Official / government sources

  • Immigration Services Agency of Japan (出入国在留管理庁), the authority on visas, COE, residence procedures.
  • Japan Pension Service (日本年金機構), pension, the lump-sum withdrawal.
  • National Tax Agency (国税庁), income/residence tax, the tax representative.
  • Your municipality's website, ward-specific childcare, allowances, garbage rules (yes, garbage sorting is real and local).
  • JNTO multilingual medical directory, English-speaking clinics.

Staying current on rule changes

Immigration and tax rules move (this very page reflects 2025–26 changes: digital COE, the PR income floor, the pension cap reform, the Business Manager tightening).
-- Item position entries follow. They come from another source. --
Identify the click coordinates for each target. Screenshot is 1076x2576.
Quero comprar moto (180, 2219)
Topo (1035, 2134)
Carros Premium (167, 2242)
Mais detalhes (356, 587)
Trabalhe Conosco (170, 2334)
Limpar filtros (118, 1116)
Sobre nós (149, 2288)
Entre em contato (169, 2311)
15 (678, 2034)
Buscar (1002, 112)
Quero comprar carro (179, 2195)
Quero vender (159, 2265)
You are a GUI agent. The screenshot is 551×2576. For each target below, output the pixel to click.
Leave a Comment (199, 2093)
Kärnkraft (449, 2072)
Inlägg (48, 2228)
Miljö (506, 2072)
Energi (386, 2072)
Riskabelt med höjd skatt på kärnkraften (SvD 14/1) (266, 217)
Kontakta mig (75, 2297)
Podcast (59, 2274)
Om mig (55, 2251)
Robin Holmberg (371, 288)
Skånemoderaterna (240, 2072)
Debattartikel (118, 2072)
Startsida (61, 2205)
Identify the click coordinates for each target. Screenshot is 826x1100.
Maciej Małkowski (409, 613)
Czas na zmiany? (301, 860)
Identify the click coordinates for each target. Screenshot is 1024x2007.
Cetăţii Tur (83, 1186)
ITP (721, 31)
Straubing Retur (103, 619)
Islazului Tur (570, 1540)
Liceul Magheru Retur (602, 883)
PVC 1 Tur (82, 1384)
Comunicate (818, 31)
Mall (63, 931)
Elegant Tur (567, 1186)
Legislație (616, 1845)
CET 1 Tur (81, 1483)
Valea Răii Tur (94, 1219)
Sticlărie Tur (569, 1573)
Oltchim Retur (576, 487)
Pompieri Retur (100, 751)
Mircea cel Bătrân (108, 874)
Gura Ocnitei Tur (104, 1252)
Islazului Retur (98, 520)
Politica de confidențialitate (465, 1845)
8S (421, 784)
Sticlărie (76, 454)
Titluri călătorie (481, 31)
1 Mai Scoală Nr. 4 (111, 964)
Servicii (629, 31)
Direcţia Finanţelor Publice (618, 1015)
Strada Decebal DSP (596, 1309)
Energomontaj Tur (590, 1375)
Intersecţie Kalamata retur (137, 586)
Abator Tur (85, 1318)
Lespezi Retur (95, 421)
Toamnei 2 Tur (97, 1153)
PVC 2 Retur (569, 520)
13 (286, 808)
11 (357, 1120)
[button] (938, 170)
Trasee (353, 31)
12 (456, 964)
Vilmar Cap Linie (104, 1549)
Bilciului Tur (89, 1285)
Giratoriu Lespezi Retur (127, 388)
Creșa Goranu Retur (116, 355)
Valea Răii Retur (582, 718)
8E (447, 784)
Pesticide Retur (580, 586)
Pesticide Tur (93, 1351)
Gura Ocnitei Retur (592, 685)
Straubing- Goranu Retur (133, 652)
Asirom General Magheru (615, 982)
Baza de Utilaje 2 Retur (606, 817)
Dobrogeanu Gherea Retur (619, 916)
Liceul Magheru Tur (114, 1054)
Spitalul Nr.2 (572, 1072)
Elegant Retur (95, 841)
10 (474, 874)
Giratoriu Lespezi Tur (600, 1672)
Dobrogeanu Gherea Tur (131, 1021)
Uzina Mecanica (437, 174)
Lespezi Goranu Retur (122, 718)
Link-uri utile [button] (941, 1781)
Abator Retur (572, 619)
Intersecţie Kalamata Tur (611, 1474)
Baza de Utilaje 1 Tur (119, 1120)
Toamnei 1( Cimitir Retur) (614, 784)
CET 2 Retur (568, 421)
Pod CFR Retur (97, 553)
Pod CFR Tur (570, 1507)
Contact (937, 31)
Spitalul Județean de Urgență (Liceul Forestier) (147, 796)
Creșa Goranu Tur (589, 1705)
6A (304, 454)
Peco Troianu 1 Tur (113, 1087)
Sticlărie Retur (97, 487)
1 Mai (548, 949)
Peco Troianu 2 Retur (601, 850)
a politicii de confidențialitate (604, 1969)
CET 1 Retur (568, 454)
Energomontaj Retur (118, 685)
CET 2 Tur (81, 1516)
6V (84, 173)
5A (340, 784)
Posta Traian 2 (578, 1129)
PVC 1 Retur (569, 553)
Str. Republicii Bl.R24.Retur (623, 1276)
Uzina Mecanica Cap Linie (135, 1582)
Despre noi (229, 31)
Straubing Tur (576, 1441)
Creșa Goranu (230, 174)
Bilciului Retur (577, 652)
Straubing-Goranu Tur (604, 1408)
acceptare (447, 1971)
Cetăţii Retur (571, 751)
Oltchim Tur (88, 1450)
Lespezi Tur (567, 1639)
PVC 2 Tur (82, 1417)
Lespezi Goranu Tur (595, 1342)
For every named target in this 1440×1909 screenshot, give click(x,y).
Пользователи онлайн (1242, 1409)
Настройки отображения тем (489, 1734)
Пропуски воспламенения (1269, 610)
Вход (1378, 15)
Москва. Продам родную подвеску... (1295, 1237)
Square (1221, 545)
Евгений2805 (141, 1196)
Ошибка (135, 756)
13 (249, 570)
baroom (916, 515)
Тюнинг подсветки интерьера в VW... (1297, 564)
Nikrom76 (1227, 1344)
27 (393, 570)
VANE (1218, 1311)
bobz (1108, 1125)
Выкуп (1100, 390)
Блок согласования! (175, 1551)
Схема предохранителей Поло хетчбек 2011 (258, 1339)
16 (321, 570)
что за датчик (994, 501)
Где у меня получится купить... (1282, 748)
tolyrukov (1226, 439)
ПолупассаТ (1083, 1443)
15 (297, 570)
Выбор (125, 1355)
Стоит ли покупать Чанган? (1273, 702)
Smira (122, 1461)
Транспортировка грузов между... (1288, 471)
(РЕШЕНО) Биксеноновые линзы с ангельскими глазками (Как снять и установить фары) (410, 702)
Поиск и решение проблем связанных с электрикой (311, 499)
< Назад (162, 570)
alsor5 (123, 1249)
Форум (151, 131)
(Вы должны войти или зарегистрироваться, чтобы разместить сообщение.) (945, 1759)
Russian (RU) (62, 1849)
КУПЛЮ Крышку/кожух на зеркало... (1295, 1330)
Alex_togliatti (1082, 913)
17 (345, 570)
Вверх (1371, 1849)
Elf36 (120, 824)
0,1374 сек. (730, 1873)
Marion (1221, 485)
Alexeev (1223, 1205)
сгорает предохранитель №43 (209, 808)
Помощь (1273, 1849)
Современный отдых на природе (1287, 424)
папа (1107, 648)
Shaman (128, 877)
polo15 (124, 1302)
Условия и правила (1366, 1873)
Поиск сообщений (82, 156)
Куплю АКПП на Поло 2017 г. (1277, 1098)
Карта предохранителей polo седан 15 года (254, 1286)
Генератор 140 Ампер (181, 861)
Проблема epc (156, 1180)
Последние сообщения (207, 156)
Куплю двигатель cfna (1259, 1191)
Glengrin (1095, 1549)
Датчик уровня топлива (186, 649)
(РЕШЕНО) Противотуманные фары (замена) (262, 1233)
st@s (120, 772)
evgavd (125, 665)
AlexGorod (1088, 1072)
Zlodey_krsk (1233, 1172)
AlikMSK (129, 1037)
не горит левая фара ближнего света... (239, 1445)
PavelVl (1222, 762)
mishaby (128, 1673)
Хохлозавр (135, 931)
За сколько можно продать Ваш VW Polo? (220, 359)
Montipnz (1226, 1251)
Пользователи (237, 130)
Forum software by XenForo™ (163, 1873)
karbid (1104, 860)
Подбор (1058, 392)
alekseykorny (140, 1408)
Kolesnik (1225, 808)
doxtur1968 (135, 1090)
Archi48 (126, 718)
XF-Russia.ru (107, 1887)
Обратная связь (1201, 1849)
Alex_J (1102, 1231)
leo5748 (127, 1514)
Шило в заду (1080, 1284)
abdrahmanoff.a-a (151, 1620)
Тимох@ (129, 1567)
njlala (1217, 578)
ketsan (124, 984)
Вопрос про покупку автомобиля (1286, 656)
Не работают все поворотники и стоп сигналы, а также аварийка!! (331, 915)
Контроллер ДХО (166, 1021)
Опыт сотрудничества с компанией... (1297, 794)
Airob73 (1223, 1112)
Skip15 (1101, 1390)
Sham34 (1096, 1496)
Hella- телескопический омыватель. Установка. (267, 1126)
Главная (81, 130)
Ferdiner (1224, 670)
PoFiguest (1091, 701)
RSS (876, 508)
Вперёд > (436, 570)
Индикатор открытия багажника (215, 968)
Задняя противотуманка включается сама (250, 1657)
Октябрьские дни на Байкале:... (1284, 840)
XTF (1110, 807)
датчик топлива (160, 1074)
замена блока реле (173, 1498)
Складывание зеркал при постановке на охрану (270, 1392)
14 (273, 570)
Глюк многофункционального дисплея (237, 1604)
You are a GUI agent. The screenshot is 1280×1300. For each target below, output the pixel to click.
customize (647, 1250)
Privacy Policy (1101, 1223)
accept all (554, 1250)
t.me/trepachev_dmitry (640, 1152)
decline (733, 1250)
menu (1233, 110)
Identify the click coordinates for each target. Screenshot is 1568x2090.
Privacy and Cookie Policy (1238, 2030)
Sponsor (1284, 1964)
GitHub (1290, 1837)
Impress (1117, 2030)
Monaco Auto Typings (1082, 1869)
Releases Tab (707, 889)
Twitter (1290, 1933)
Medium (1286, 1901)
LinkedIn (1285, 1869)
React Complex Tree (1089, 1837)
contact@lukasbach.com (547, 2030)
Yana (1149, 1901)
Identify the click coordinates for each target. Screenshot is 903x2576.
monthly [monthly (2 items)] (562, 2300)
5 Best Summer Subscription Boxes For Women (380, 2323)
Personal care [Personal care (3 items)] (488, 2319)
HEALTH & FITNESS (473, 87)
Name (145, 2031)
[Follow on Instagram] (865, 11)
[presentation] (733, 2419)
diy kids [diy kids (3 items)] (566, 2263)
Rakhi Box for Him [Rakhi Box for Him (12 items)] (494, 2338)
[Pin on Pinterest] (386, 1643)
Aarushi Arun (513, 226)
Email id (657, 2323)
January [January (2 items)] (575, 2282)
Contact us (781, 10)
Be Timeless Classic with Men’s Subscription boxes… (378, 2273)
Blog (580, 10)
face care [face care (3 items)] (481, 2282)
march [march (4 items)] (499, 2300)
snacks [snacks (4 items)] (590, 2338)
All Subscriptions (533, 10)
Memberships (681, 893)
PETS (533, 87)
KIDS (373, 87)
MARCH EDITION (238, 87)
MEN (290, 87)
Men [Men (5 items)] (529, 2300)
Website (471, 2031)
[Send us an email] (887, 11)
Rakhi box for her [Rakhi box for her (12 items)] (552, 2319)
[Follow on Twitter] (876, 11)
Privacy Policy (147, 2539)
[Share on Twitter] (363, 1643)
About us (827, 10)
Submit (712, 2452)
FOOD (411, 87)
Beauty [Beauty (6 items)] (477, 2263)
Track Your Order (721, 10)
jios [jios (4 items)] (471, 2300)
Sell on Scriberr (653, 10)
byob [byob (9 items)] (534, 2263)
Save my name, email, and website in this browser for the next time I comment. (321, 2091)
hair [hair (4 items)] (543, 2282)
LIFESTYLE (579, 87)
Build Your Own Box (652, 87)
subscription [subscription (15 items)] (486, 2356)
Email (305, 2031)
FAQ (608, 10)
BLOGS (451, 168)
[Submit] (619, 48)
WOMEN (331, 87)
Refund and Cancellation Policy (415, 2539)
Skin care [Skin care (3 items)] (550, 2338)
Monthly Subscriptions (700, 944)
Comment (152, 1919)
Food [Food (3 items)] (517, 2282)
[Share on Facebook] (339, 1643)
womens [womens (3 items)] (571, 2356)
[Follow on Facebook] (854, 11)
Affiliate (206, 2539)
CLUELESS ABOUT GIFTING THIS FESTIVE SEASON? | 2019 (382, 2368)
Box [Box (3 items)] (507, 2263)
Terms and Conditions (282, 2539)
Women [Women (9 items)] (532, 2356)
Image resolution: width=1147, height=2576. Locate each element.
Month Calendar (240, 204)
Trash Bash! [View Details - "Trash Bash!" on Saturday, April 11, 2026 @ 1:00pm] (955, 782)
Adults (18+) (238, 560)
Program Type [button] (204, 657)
Stay current via the Immigration Services Agency announcements, r/japanlife's recurring threads, and English explainer sites like TokyoDev, Japan Dev, and Tokyo Cheapo. When a forum post and an official source disagree, trust the official source, and treat anything more than a year or two old as possibly stale.

Frequently asked questions

Where do foreigners in Japan ask questions and get help online?

The best communities: r/japanlife (visas, housing, banking, taxes, daily-life problem-solving), r/movingtojapan (relocation stage), r/teachinginjapan (ALT/eikaiwa), r/LearnJapanese (study), and the TokyoDev Discord/forums for engineers. State your visa status, location, and what you've already checked to get good answers.

How do I research a Japanese company before applying?

OpenWork (旧 Vorkers) is the leading employee-review site, detailed, honest on overtime and culture. Also check JobHouse and Lighthouse (Japanese), Glassdoor (better for foreign-capital firms), and LinkedIn for employee tenure and where people go next. Google the company name plus ブラック as a quick black-company check.

What's the best way to learn Japanese for work?

A proven stack: Anki or WaniKani for vocab/kanji (SRS), Bunpro plus the Genki/Tobira textbooks for grammar, italki/Preply and HelloTalk for speaking, and NHK Easy News + Satori Reader for reading. Crucially, practise speaking in parallel with test prep, that's what wins interviews, which the JLPT alone never measures.

Where can I find reliable salary data for Japan?

For engineers, the TokyoDev Developer Survey is the gold standard (granular by company type and experience). levels.fyi covers global-tech leveling and increasingly Tokyo offices. The Robert Walters, Hays, and Michael Page salary surveys cover bilingual finance, legal, marketing, and sales roles. This site's live salary insights compute percentiles from current listings.